━━━ Stored records

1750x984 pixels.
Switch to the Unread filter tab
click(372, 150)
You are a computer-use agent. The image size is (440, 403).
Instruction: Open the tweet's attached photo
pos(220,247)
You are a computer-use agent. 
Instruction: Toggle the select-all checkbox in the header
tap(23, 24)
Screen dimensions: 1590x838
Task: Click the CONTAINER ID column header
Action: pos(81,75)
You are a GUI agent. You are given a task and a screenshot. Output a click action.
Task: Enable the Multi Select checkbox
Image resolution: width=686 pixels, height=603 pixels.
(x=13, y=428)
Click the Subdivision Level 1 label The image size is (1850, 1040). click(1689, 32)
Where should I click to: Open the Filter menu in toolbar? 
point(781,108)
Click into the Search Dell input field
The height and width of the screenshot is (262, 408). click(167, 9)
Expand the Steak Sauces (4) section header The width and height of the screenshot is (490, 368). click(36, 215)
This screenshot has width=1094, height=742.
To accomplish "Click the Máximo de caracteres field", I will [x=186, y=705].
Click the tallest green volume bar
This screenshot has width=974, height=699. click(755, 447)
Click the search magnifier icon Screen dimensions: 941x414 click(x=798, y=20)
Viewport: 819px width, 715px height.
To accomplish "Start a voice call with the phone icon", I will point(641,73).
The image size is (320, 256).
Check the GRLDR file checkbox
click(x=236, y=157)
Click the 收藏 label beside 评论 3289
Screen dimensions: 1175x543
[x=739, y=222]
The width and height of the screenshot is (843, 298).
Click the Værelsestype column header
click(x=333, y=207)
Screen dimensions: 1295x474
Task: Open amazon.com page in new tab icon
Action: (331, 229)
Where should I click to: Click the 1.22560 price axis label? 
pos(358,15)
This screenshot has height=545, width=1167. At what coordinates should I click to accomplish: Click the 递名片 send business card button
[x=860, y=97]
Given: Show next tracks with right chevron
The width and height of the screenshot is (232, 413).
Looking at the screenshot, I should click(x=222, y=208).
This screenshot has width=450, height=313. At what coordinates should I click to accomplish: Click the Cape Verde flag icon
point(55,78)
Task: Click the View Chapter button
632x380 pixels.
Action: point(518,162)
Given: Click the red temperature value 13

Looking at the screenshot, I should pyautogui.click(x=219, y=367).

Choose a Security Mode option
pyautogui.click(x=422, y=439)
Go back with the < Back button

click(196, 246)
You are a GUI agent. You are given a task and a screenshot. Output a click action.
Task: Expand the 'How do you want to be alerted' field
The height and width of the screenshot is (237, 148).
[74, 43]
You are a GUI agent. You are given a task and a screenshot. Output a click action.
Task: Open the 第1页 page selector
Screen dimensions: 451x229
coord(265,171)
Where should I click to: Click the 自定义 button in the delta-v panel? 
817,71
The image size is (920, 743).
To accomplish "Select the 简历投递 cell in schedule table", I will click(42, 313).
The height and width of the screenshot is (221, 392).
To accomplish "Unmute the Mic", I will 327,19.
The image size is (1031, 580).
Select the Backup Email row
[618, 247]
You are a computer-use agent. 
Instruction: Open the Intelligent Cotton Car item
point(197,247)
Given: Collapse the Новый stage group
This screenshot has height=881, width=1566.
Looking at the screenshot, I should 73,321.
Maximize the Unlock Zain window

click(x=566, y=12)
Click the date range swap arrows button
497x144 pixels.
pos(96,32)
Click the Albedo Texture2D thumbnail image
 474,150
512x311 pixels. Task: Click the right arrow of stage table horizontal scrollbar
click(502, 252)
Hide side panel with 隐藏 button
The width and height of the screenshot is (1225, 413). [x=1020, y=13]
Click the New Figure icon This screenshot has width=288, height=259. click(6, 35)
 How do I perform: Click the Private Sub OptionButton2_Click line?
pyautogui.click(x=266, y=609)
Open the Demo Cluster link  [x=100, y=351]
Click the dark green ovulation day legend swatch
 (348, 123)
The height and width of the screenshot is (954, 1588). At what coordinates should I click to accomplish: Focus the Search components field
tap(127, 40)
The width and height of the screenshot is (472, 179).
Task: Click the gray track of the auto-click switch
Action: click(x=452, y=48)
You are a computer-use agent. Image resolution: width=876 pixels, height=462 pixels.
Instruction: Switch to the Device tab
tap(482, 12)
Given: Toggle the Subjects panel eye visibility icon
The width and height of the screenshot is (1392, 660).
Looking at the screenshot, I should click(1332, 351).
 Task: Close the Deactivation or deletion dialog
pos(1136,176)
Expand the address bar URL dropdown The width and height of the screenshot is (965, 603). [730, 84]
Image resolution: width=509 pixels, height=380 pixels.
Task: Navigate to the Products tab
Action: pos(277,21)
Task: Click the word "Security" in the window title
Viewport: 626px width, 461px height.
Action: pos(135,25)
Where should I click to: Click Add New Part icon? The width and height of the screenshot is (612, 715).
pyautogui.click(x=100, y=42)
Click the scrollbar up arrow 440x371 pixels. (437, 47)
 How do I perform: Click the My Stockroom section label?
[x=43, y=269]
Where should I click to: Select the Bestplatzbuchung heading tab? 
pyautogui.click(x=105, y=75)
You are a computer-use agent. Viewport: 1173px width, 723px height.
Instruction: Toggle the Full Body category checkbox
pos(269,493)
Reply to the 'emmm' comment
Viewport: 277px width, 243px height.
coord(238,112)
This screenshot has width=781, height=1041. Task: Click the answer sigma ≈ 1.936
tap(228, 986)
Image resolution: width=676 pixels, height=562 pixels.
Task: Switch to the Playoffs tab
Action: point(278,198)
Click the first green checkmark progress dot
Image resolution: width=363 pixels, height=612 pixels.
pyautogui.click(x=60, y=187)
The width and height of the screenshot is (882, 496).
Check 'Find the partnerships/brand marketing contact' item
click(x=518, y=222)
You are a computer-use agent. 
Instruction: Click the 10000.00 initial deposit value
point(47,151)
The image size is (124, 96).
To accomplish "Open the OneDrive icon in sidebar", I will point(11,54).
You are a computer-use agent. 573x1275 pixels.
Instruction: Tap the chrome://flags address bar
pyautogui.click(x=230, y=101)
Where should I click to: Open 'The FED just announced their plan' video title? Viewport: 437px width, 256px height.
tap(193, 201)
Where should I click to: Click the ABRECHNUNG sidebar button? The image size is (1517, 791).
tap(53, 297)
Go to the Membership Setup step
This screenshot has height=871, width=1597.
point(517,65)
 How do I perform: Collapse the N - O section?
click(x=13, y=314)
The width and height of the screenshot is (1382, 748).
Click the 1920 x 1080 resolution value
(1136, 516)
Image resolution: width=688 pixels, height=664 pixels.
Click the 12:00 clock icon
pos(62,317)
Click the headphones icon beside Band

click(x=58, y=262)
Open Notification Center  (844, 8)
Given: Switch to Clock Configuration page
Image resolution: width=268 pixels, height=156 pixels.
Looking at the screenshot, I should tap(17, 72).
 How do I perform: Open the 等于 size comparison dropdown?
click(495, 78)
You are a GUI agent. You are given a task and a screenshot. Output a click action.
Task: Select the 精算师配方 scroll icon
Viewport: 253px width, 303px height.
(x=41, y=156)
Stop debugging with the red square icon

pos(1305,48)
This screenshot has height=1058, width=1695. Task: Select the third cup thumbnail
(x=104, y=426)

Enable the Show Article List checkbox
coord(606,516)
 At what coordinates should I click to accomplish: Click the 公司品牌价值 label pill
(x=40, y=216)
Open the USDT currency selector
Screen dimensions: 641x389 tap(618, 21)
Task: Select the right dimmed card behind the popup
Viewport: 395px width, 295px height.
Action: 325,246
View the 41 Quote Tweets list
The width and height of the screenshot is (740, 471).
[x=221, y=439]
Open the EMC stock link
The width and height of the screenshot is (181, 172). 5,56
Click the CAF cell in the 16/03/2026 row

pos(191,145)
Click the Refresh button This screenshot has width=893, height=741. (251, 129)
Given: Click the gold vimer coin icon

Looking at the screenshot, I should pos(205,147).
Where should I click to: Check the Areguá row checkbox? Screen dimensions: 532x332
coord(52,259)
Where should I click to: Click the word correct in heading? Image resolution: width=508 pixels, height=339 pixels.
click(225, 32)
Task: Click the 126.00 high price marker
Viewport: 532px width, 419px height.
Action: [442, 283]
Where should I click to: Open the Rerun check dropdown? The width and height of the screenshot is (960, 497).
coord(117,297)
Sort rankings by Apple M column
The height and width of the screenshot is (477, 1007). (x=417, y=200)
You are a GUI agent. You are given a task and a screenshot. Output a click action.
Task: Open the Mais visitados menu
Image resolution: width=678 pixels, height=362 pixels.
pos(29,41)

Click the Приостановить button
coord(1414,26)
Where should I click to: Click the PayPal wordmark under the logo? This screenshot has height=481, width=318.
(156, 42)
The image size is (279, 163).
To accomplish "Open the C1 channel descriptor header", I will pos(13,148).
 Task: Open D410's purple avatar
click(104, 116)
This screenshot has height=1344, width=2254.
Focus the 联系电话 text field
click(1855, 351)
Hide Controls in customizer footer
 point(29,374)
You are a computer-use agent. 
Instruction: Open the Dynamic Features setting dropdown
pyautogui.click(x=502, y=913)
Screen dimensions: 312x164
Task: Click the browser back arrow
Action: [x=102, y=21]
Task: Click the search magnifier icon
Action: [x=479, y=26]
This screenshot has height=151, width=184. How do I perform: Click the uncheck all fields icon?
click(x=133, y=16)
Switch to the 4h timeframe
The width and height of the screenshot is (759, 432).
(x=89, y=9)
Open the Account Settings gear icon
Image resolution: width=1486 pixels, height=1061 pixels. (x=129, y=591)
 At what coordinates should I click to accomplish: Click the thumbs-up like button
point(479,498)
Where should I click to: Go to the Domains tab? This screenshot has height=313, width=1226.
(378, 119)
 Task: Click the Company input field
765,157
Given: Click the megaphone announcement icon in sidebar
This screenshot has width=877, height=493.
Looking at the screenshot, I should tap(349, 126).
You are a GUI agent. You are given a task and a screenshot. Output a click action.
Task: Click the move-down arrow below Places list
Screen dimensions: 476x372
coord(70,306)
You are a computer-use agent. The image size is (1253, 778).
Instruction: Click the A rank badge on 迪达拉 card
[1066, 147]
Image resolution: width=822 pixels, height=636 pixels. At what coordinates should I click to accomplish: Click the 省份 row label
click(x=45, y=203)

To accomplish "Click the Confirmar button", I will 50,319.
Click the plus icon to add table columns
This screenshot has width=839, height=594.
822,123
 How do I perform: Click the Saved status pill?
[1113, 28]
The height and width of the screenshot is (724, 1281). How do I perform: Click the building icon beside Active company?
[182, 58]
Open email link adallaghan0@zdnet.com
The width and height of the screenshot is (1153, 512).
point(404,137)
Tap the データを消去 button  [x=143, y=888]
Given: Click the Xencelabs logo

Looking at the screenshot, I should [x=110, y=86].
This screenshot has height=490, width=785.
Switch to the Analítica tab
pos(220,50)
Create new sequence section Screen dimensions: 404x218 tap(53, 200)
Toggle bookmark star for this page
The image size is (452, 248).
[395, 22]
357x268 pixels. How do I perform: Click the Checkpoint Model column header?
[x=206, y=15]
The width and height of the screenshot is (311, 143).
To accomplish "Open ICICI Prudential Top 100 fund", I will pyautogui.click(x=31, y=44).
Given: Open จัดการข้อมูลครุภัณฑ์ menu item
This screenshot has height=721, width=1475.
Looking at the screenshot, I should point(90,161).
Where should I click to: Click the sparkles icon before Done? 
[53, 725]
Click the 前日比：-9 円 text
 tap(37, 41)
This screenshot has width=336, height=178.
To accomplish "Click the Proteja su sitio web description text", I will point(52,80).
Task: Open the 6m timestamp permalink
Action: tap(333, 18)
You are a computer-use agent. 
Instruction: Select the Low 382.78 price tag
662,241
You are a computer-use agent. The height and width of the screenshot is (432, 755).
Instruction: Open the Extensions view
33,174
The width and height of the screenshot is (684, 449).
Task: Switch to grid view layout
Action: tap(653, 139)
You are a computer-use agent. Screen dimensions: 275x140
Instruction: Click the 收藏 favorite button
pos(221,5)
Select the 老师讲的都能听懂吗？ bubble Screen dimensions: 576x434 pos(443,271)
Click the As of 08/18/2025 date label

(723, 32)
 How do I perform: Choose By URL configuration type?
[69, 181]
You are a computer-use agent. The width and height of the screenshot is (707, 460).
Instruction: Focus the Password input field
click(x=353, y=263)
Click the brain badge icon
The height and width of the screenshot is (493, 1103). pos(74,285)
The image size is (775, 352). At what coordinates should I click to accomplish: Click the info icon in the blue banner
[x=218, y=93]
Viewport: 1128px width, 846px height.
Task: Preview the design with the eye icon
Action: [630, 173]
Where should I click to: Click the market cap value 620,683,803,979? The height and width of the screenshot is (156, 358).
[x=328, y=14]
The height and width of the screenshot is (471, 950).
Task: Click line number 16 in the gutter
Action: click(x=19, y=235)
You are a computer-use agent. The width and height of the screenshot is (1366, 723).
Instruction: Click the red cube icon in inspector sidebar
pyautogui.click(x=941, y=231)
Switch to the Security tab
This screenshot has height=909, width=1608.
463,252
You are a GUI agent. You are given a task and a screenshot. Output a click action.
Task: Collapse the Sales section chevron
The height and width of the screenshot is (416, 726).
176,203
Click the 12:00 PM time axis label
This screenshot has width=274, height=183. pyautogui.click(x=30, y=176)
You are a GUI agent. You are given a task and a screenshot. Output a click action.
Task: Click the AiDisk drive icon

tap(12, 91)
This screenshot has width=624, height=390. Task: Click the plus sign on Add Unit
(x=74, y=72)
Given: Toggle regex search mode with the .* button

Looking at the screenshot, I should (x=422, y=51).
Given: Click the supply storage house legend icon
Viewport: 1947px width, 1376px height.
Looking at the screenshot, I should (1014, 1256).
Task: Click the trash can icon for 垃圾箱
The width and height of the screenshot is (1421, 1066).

━━━━━━

### Task goal
Recast the data as a numbered list, starting at the line that contains "Click the CAF cell in the 16/03/2026 row" and stopping after the line that contains "Action: [442, 283]", with blank lines left out.

### Response for this exercise
1. Click the CAF cell in the 16/03/2026 row
2. pos(191,145)
3. Click the Refresh button This screenshot has width=893, height=741. (251, 129)
4. Given: Click the gold vimer coin icon
5. Looking at the screenshot, I should pos(205,147).
6. Where should I click to: Check the Areguá row checkbox? Screen dimensions: 532x332
7. coord(52,259)
8. Where should I click to: Click the word correct in heading? Image resolution: width=508 pixels, height=339 pixels.
9. click(225, 32)
10. Task: Click the 126.00 high price marker
11. Viewport: 532px width, 419px height.
12. Action: [442, 283]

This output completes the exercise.